Out-Law News 3 min. read

Police chief's phone tap may have been unlawful


Metropolitan Police Commissioner Sir Ian Blair came under fire yesterday for secretly taping telephone conversations with the Attorney General and members of the Independent Police Complaints Commission (IPCC) – and his actions may have been unlawful.

Advert: Infosecurity Europe, 25-27 April 2006, Olympia, LondonConversations with a journalist and an unnamed member of the Police Chief’s family were also recorded.

According to the Met Police, Sir Ian telephoned Attorney General Lord Goldsmith yesterday to explain that he had taped their conversation because they were discussing a complex issue – which happened to be wiretapping – and he thought it would be helpful to have a record of what was being said.
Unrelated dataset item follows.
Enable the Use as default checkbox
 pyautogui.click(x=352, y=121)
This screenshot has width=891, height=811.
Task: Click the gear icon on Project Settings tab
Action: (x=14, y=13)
It is standard practice for senior officials such as Sir Ian Blair or Lord Goldsmith to ask staff members or civil servants to listen into their telephone conversations and keep notes. But on this occasion, according to the Met, there was no note-taker available.

Sir Ian apologised to the Attorney General for not telling him the call was being recorded at the time and the Attorney General has accepted that apology.

The Commissioner also recorded three conversations with senior IPCC personnel, two of which were made on the date on which John Charles de Menezes was killed by police officers in the belief that he was a suicide bomber. The IPCC is now investigating the shooting, and Sir Ian is under investigation over allegedly misleading statements he made at the time.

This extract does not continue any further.